Starting too many tasks at once can lead to a higher number of status updates being sent to Marathon than it can currently handle. We will improve the number of events Marathon can handle in a future version. A maximum of 1000 tasks has proven to be a good default for now. max_tasks_per_offer should be adjusted so that NUM_MESOS_SLAVES * max_tasks_per_offer == max_tasks_per_offer_cycle . E.g. in a cluster of 200 nodes it should be set to 5.

Security settings configurable through env variables

Security settings are now configurable through the following environment variables:

$MESOSPHERE_HTTP_CREDENTIALS for HTTP authentication (e.g. export MESOSPHERE_HTTP_CREDENTIALS=user:password)


Isolated deployment rollbacks

Marathon allows rolling back running deployments via the DELETE /v2/deployments/{deploymentId} command or the "rollback" button in the GUI.

In prior Marathon versions, deployment rollbacks reverted all applications to the state before the selected deployment.

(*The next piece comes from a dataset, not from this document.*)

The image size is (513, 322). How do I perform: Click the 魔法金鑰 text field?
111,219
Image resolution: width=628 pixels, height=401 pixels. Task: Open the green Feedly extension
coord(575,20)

If you performed concurrent deployments, these would also be reverted.

Now Marathon isolates the changes of the selected deployment and calculates a deployment plan which prevents changing unrelated apps.

Empty groups can be overwritten by apps

Instead of declining the creation of an app with the same name as a previously existing group, the group will now be removed if empty and replaced with the app.

Performance improvements

App and task related API calls should be considerably faster with large amounts of tasks now.

Changes from 0.8.0 to 0.8.1

New option dryRun on endpoint PUT /v2/groups/{id}

When sending a group definition to this endpoint with dryRun=true, it will return the deployment steps Marathon would execute to deploy this group.

New endpoint POST /v2/tasks/delete

Takes a JSON object containing an array of task ids and kills them. If ?scale=true the tasks will not be restarted and the instances field of the affected apps will be adjusted.

POST /v2/apps rejects existing ids

If an app with an already existing id is posted to this endpoint, it will now be rejected

PUT /v2/apps/{id} always returns deployment info

In versions <= 0.8.0 it used to return the complete app definition if the resource didn't exist before. To be consistent in the response, it has been changed to always return the deployment info instead. However it still return a 201 - Created if the resource didn't exist.

GET /v2/queue includes delay

In 0.8.0 the queueing behavior has changed and the output of this endpoint did not contain the delay field anymore. In 0.8.1 we re-added this field.